So, after all of this, I guess what I am asking is, how do you know to use the "BigInteger" part? I wrongly assumed that the "toString" method on my newBA object would convert it to a readable output, but I was, apparently, wrong. How is a person supposed to know which way to go in Java? I have a background in C so this Java thing seems pretty weird. Any advice on how I can get better without having to "cheat" by Googling how to do something all the time?
Thank you all for taking the time to read. :-)
The key in this particular case is that you need to realize that bytes are not "human readable", but characters are. So you need to convert bytes to characters in a certain format. For arbitrary bytes like hashes, usually hexadecimal is been used as "human readable" format. Every byte is then to be converted to a 2-character hexadecimal string which you in turn concatenate together.
This is unrelated to the language you use. You just have to understand/realize how it works "under the hoods" in a language agnostic way. You have to understand what you have (a byte array) and what you want (a hexstring). The programming language is just a tool to achieve the desired result. You just google the "functional requirement" along with the programming language you'd like to use to achieve the requirement. E.g. "convert byte array to hex string in java".
That said, the code example you found is wrong. You should actually determine each byte inside a loop and test if it is less than 0x10 and then pad it with zero instead of only padding the zero depending on the length of the resulting string (which may not necessarily be caused by the first byte being less than 0x10!).
StringBuilder hex = new StringBuilder(bytes.length * 2);
for (byte b : bytes) {
if ((b & 0xff) < 0x10) hex.append("0");
hex.append(Integer.toHexString(b & 0xff));
}
String hexString = hex.toString();
Update as per the comments on the answer of #extraneon, using new BigInteger(byte[]) is also the wrong solution. This doesn't unsign the bytes. Bytes (as all primitive numbers) in Java are signed. They have a negative range. The byte in Java ranges from -128 to 127 while you want to have a range of 0 to 255 to get a proper hexstring. You basically just need to remove the sign to make them unsigned. The & 0xff in the above example does exactly that.
The hexstring as obtained from new BigInteger(bytes).toString(16) is NOT compatible with the result of all other hexstring producing MD5 generators the world is aware of. They will differ whenever you've a negative byte in the MD5 digest.
You have actually successfully digested the message. You just don't know how to present the found digest value properly. What you have is a byte array. That's a bit difficult to read, and a toString of a byte array yields [B#somewhere which is not useful at all.

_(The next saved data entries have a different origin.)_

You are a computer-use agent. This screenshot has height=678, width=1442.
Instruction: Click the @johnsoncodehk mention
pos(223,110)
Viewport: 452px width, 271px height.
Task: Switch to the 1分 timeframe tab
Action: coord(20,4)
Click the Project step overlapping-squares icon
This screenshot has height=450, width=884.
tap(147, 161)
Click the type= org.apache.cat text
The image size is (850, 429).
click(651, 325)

The BigInteger comes into it as a tool to format the byte array to a single number.
What you do is:
construct a BigInteger with the proper value (in this case that value happens to be encoded in the form of a byte array - your digest
Instruct the BigInteger object to return a String representation (e.g. plain, readable text) of that number, base 16 (e.g. hex)
And the while loop prefixes that value with 0-characters to get a width of 32. I'd probably use String.format for that, but whatever floats your boat :)
MessageDigests compute a byte array of something, the string that you usually see (such as 1f3870be274f6c49b3e31a0c6728957f) is actually just a conversion of the byte array to a hexadecimal string.
When you call MessageDigest.toString(), it calls MessageDigest.digest().toString(), and in Java, the toString method for a byte[] (returned by MessageDigest.digest()) returns a sort of reference to the bytes, not the actual bytes.
In the code you posted, the byte array is changed to an integer (in this case a BigInteger because it would be extremely large), and then converted to hexadecimal to be printed to a String.
The byte array computed by the digest represents a number (a 128-bit number according to http://en.wikipedia.org/wiki/MD5), and that number can be converted to any other base, so the result of the MD5 could be represented as a base-10 number, a base-2 number (as in a byte array), or, most commonly, a base-16 number.
It is OK to google for answers as long as you (eventually) understand what you copy-pasted into your app :-)
In general, I recommend starting with a good Java introductory book, or web tutorial. See these threads for more tips:
https://stackoverflow.com/questions/77839/what-are-the-best-resources-for-learning-java-books-websites-etc
Learning Java
https://stackoverflow.com/questions/78293/good-book-to-learn-to-program-well-in-java-engineering-or-architecture-wise-not
Though I'm afraid that I have no experience whatsoever using Java to play with MD5 hashes, I can recommend Sun's Java Tutorials as a fantastic resource for learning Java. They go through most of the language, and helped me out a ton when I was learing Java.
Also look around for other posts asking the same thing and see what suggestions popped up there.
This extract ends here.